- Data shown
==============================
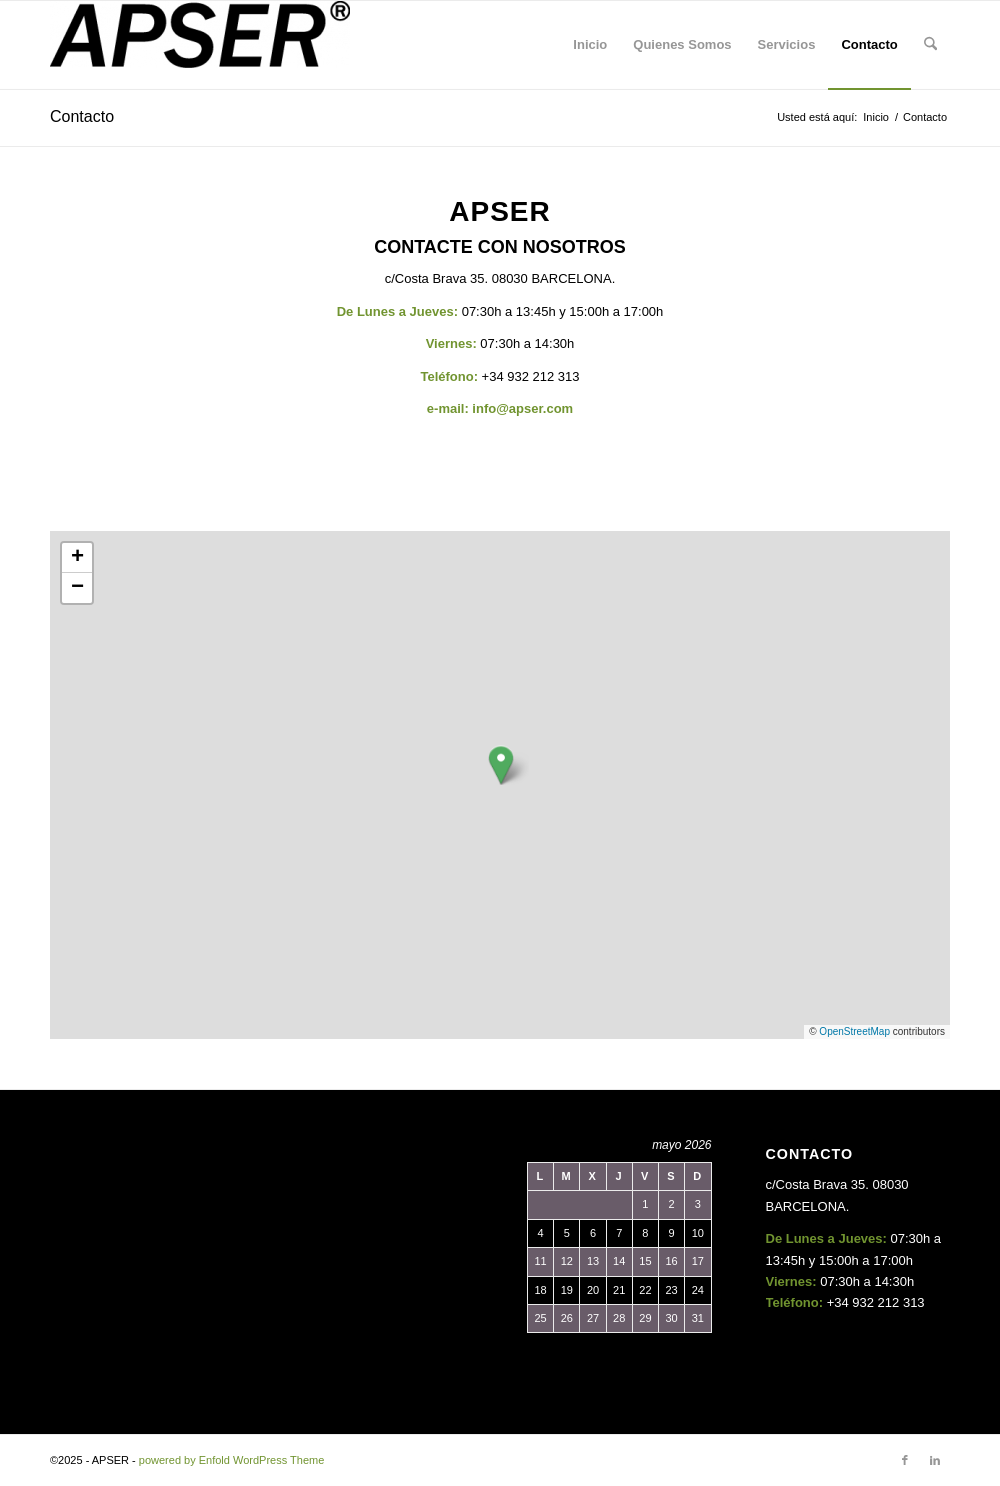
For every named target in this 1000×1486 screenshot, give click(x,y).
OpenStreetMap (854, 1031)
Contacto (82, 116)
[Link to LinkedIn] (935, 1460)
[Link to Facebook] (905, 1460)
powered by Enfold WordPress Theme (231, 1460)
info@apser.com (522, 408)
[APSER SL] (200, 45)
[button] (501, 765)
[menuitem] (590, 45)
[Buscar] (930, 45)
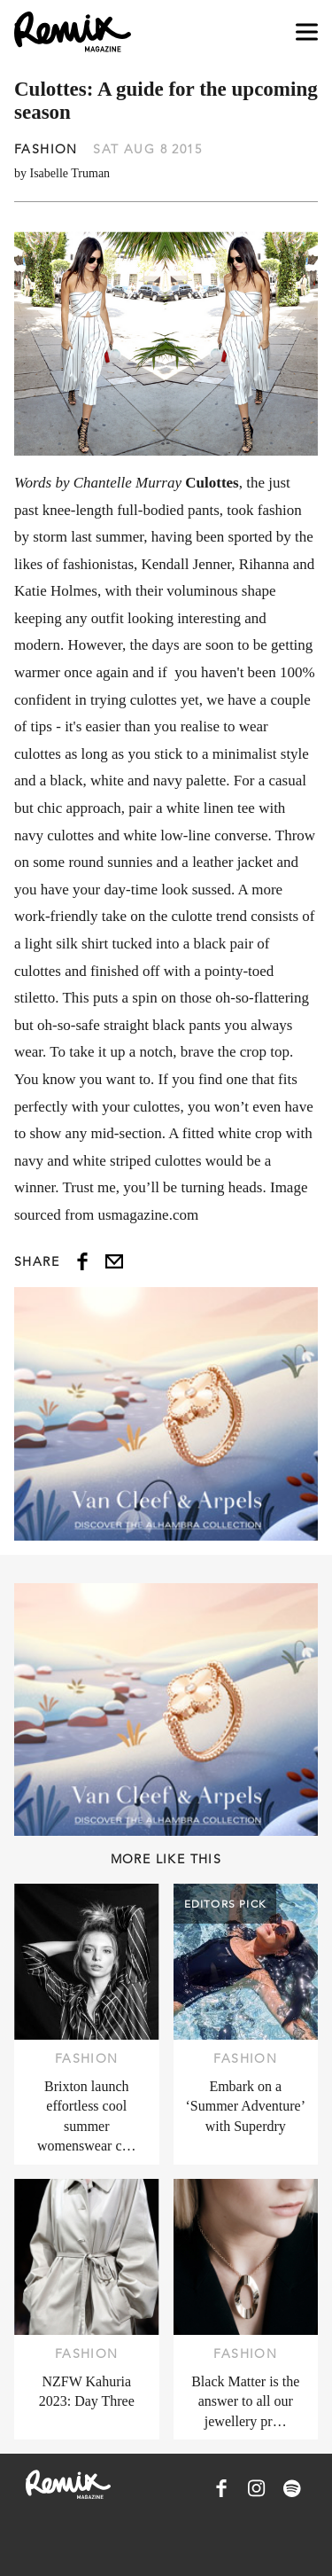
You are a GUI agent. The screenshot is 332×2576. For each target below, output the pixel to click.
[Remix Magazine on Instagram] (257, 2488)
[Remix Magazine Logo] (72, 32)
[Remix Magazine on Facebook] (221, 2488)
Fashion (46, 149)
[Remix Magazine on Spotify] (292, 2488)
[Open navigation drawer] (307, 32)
==============================
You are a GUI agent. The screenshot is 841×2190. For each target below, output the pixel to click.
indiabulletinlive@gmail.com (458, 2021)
==============================
- What is needed
Print the lines of the material from the line with "[Remix Magazine on Facebook] (221, 2488)" to the line with "[Open navigation drawer] (307, 32)", including both, character for character.

- Reply
[Remix Magazine on Facebook] (221, 2488)
Fashion (46, 149)
[Remix Magazine on Spotify] (292, 2488)
[Open navigation drawer] (307, 32)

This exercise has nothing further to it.